As the crisis prolonged, France's credit rating and influence waned propelling Germany as the lender and leader of last resort. It was a chance to remodel Europe in Germany's image of fiscal prudence. Merkel preached that only strict budget controls and austerity can resolve the crisis. Germany's brinkmanship at the negotiating table has forced and enabled the ailing PIIGS to pass more cuts, which would have been otherwise not possible. This has led to a groundswell of public anger in those countries against Germany. Merkel has been blamed for promoting austerity sans growth in the Eurozone as a whole generation stare into the abyss. Germany's fears of hyperinflation tie it down from mapping a rescue path via the currency presses.
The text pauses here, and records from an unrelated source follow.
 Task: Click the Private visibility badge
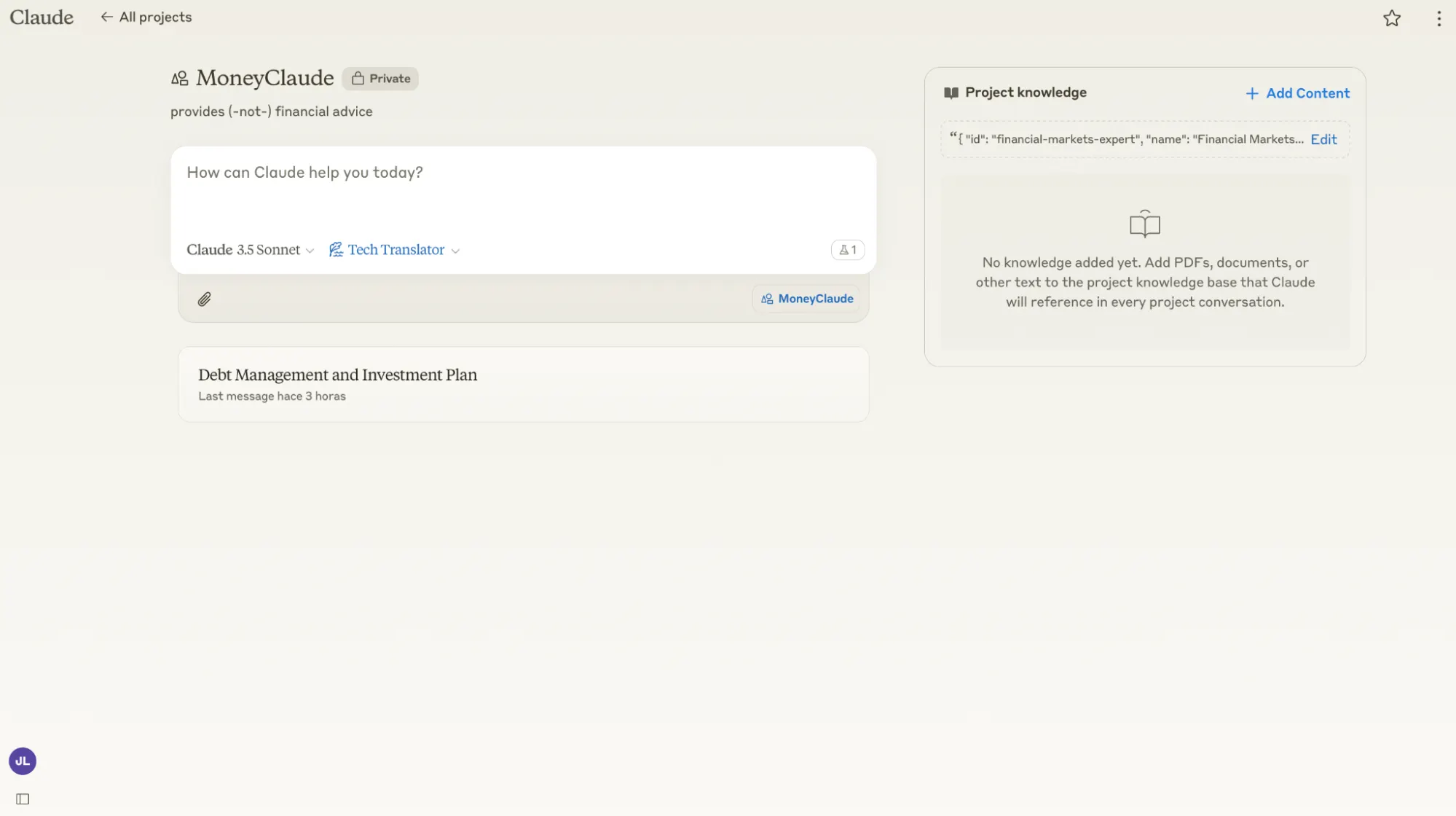pos(380,79)
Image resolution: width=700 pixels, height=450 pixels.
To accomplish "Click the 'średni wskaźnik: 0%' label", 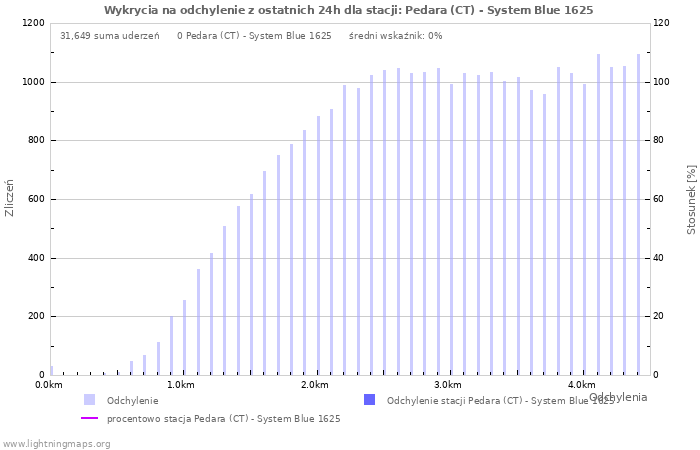I will coord(395,36).

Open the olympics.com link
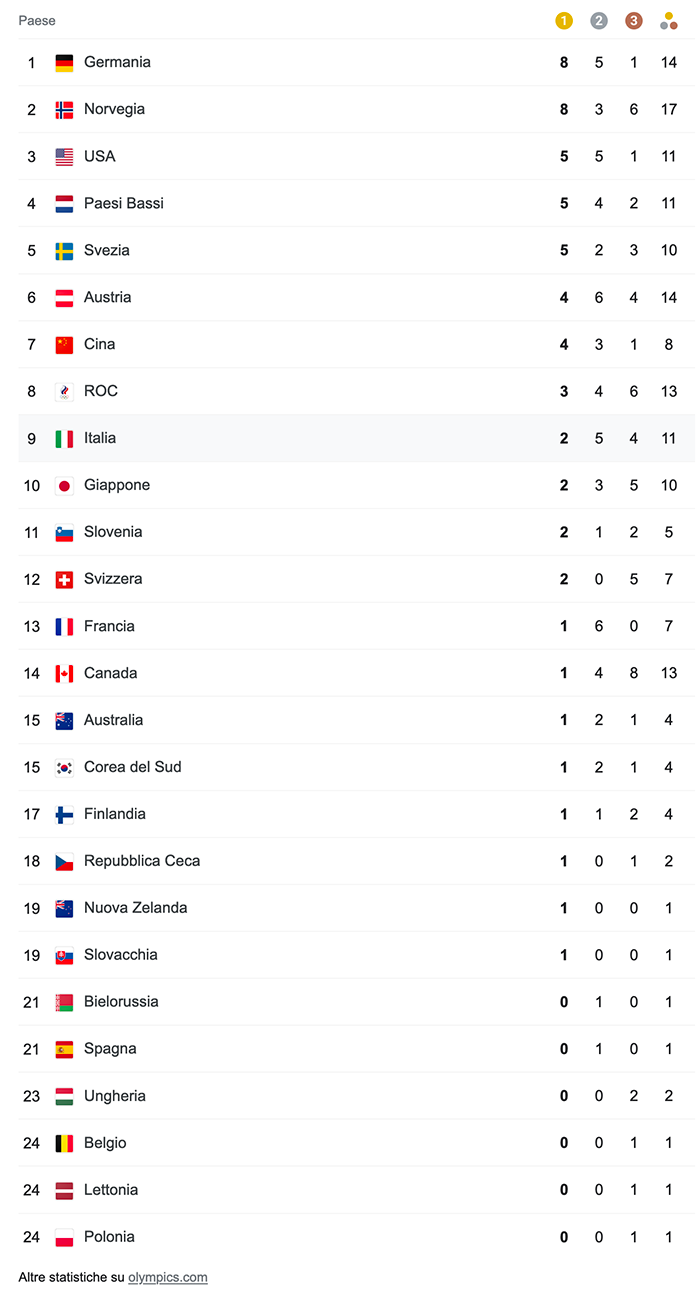(x=167, y=1277)
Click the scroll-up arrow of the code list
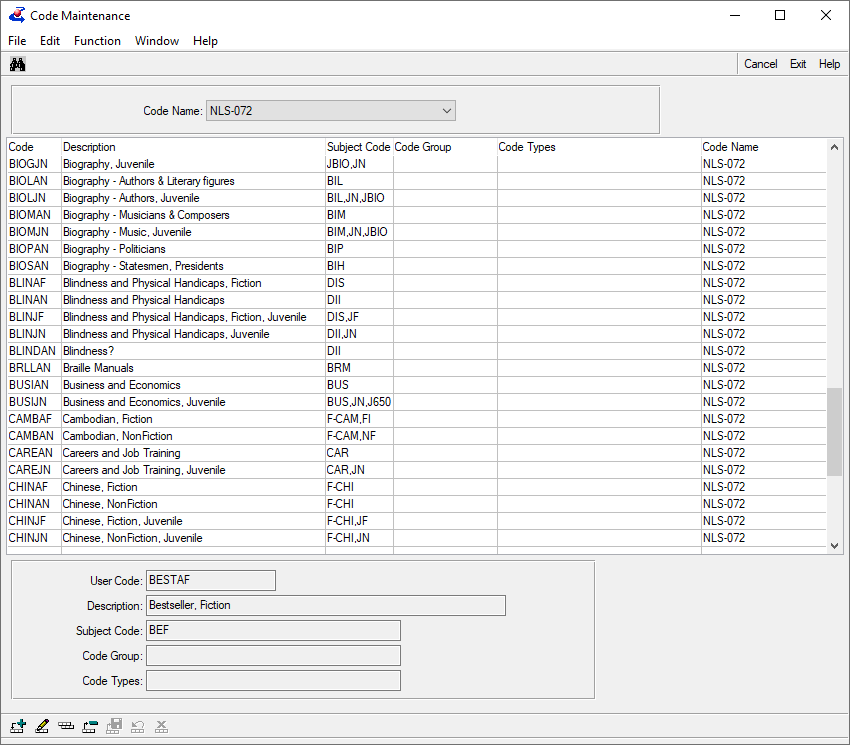The width and height of the screenshot is (850, 745). tap(835, 148)
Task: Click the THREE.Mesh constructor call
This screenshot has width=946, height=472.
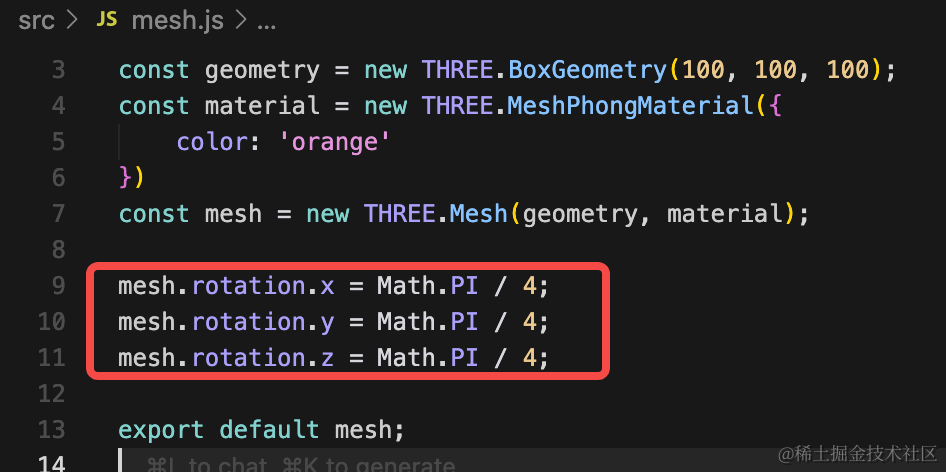Action: click(x=436, y=214)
The essence of leadership is not just to follow Vox populi but to shape their voice based on a vision, a dream. Will Merkel speak to the German public about how Euro has increased their competitiveness in the export markets? Will she tie Germany's success to euro’s success? Will she be able to convince the Greek public that more austerity is good for them in the long run? Will she be hailed as the saviour of Euro and European Union or blamed for presiding over their collapse. 2012 holds the answers.